Swedish clergy challenges American study which posit that believers possess low IQ and weak analytical skills
Wednesday, 14 August 2013
Not long ago it was an academic study, which concluded that black
people had lover IQ compared to their white counterparts. The argument
was that despite all efforts made, the black race was not performing
well in most aspects of socio- economic or political modern life as the
would have been expected or as the rest of the non black world was
doing. Today or last week a similar study in the US was out and it
attested that there was a reliable negative relation between
intelligence and religiosity.
In a nutshell, the American study
published recently, claimed that religious people have lower IQs than
non-believers. It continues that there should be a negative correlation
between analytical thinking, conceptual thinking and being an atheist.

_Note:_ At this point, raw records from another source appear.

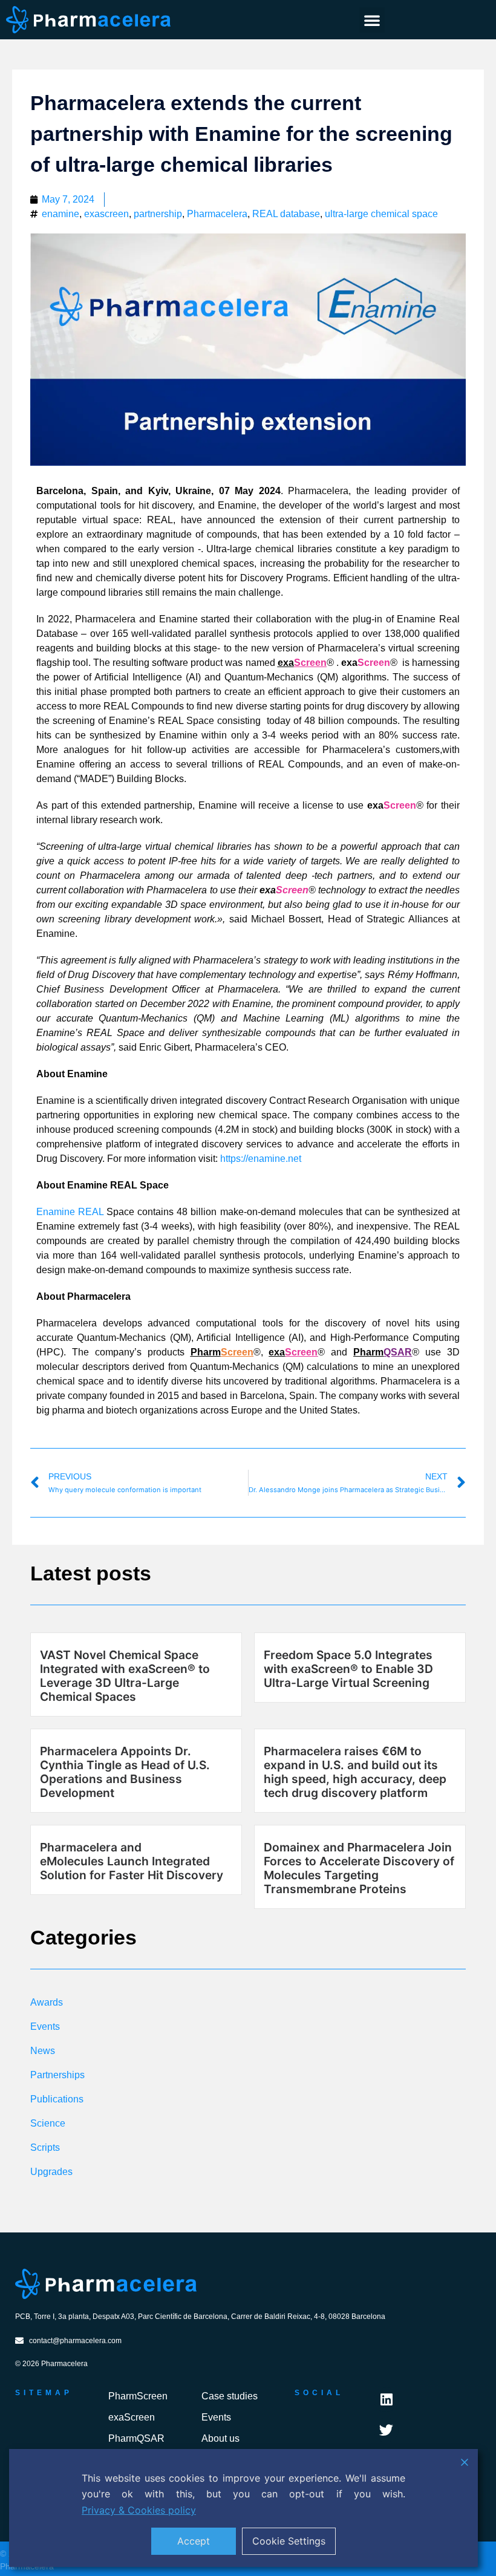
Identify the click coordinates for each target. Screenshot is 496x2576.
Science (47, 2123)
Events (45, 2026)
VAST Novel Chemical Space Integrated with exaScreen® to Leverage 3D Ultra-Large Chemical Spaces (125, 1676)
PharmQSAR (136, 2438)
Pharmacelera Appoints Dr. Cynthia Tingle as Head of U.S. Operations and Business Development (125, 1772)
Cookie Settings (288, 2541)
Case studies (229, 2396)
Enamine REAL (69, 1212)
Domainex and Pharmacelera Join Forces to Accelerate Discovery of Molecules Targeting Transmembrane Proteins (359, 1868)
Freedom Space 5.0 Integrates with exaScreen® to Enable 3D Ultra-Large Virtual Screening (348, 1669)
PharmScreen (138, 2396)
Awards (46, 2002)
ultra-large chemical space (381, 214)
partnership (158, 214)
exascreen (106, 214)
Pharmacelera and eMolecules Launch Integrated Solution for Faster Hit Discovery (131, 1861)
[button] (372, 20)
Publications (56, 2099)
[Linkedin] (386, 2399)
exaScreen (131, 2417)
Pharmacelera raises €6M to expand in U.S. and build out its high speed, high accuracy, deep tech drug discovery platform (355, 1772)
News (42, 2051)
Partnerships (57, 2075)
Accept (193, 2541)
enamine (60, 214)
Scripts (45, 2147)
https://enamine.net (260, 1158)
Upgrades (51, 2172)
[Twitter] (386, 2430)
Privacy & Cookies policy (139, 2510)
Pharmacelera (217, 214)
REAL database (286, 214)
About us (220, 2438)
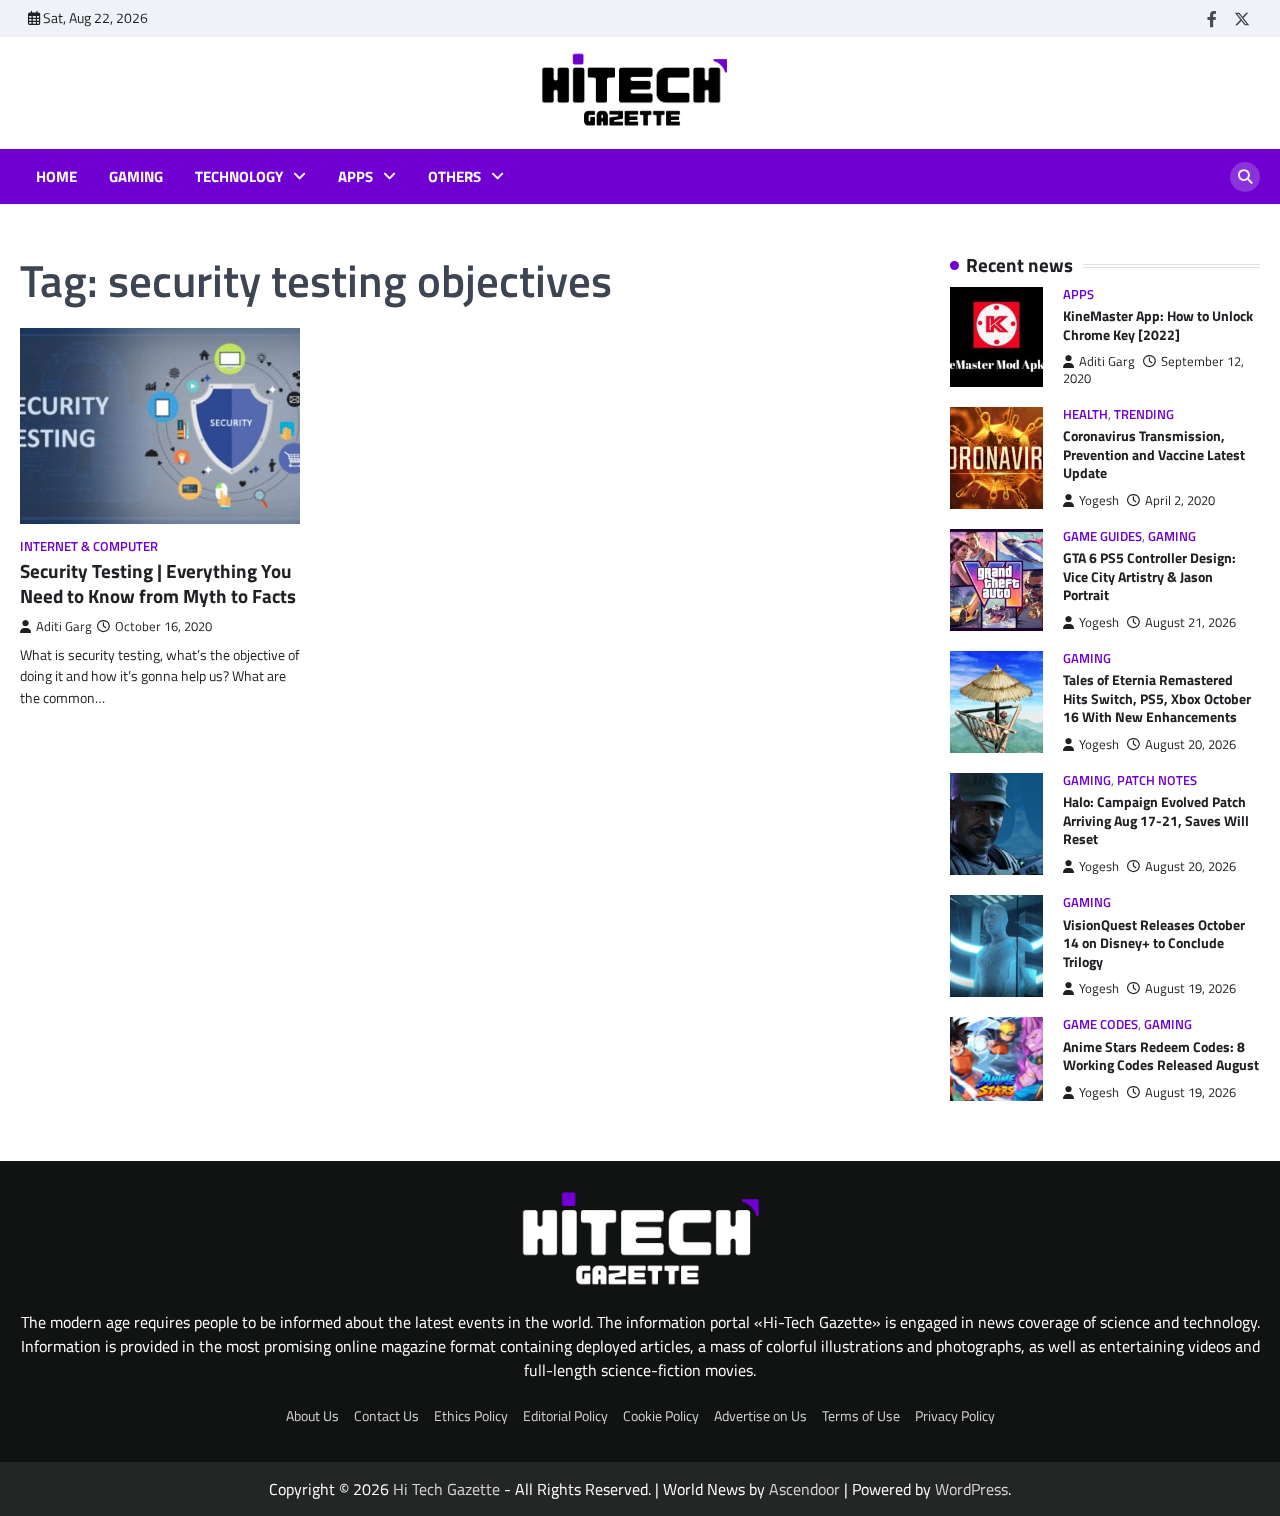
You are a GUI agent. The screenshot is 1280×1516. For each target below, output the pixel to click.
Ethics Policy (471, 1416)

Although the size of the relation varied according to sample type and
the nature of the religiosity measure, the study said that the more one
in intelligent, the less they rely on religion for solace given that
they can understand real life phenomenon and make reasonable decisions
on how to improve on their lives. There is not direct evidence that the
expectations from believing in a religious model are attained by
individuals. Rather fundamentalist attitudes show that believers lack
the ability to analyse and understand the value to their actions, draw
boundaries and to note that they are merely just "believing" and that
what they believe in might not be true. One can think of suicide
bombings and the believe in life after death - the later issues that is
not feasible or has not been proven to exist.
This raise some discussion about the issue in Sweden last week but
given this period of holidays and low news cover, the issue did not
gain proper traction. Today, Cristina Grenholm, professor and priest at
Uppsala university disagree with the U.S. study and counter that
believers do have analytical skills.
The Professor of theology, priest, church secretary and chief
theologian of the Swedish Church holds that "Religion implies, rather
an interaction between the mind, will and emotion. This means that the
analytical skills often have a very important role in the
interpretation of the faith traditions," she says to Swedish television.
She believes that the study can create negative connotation about
religion, as such do not think one should associate religion with
The study attributed factors such as that intelligent people are
less likely to conform and, thus, are more likely to resist religious
dogma. Secondly, intelligent people tend to adopt an analytic (as
opposed to intuitive) thinking style, which has been shown to undermine
religious beliefs and thirdly, several functions of religiosity,
including compensatory control, self-regulation, self-enhancement, and
secure attachment, are also conferred by intelligence. Intelligent
people may therefore have less need for religious beliefs and practices.
Contrary to what the study says, Cristina Grenholm believes that that
analytical skills are important in many religions, faiths, and that
faith is needed in the struggle for peace and justice.
"The community is dependent upon the people who have a belief and not
shaken by adversity, supported by hope and faith. Even believers must
relate to complex phenomenon as humans so it is important to not only
go on with feeling but also with analytical ability."